OBJECTIVE: Model trajectories of CD4(+) and CD8(+) cell counts after starting combination antiretroviral therapy (ART) and use the model to predict trends in these counts and the CD4(+) : CD8(+) ratio. DESIGN: Cohort study of antiretroviral-naïve HIV-positive adults who started ART after 1997 (ART Cohort Collaboration) with more than 6 months of follow-up data. METHODS: We jointly estimated CD4(+) and CD8(+) cell count trends and their correlation using a bivariate random effects model, with linear splines describing their population trends, and predicted the CD4(+) : CD8(+) ratio trend from this model. We assessed whether CD4(+) and CD8(+) cell count trends and the CD4(+) : CD8(+) ratio trend varied according to CD4(+) cell count at start of ART (baseline), and, whether these trends differed in patients with and without virological failure more than 6 months after starting ART. RESULTS: A total of 39 979 patients were included (median follow-up was 53 months).
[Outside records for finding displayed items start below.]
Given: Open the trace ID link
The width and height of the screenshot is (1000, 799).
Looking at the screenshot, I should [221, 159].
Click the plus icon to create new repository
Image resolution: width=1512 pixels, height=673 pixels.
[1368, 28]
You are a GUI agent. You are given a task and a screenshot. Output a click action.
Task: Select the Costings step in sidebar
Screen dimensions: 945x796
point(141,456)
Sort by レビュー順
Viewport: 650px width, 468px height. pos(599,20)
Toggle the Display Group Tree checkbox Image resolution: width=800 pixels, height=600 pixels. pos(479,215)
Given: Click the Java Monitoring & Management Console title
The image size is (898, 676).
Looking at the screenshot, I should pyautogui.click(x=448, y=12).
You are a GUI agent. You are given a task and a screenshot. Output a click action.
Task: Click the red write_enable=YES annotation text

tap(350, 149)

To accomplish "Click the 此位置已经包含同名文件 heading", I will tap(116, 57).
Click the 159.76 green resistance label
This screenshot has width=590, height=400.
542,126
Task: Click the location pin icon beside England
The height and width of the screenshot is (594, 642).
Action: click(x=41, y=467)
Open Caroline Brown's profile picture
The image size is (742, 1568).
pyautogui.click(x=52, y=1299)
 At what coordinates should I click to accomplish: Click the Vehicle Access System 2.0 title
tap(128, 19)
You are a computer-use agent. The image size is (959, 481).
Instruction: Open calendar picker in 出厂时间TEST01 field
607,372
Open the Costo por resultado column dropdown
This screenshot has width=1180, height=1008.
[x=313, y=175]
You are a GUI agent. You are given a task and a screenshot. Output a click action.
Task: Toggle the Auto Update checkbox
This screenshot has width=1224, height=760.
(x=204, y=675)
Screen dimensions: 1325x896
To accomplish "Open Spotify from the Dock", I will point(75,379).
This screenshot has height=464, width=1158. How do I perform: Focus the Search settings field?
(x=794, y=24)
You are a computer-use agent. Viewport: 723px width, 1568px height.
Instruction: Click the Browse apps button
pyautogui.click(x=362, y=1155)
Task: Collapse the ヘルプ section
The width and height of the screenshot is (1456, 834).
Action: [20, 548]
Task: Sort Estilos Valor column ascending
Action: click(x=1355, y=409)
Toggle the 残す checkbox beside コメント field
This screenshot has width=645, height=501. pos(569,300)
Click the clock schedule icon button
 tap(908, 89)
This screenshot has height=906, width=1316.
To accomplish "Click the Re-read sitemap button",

Among patients with baseline CD4(+) cell count at least 50 cells/μl, predicted mean CD8(+) cell counts continued to decrease between 3 and 15 years post-ART, partly driving increases in the predicted mean CD4(+) : CD8(+) ratio. During 15 years of follow-up, normalization of the predicted mean CD4(+) : CD8(+) ratio (to >1) was only observed among patients with baseline CD4(+) cell count at least 200 cells/μl. A higher baseline CD4(+) cell count predicted a shorter time to normalization. CONCLUSION: Declines in CD8(+) cell count and increases in CD4(+) : CD8(+) ratio occurred up to 15 years after starting ART. The likelihood of normalization of the CD4(+) : CD8(+) ratio is strongly related to baseline CD4(+) cell count.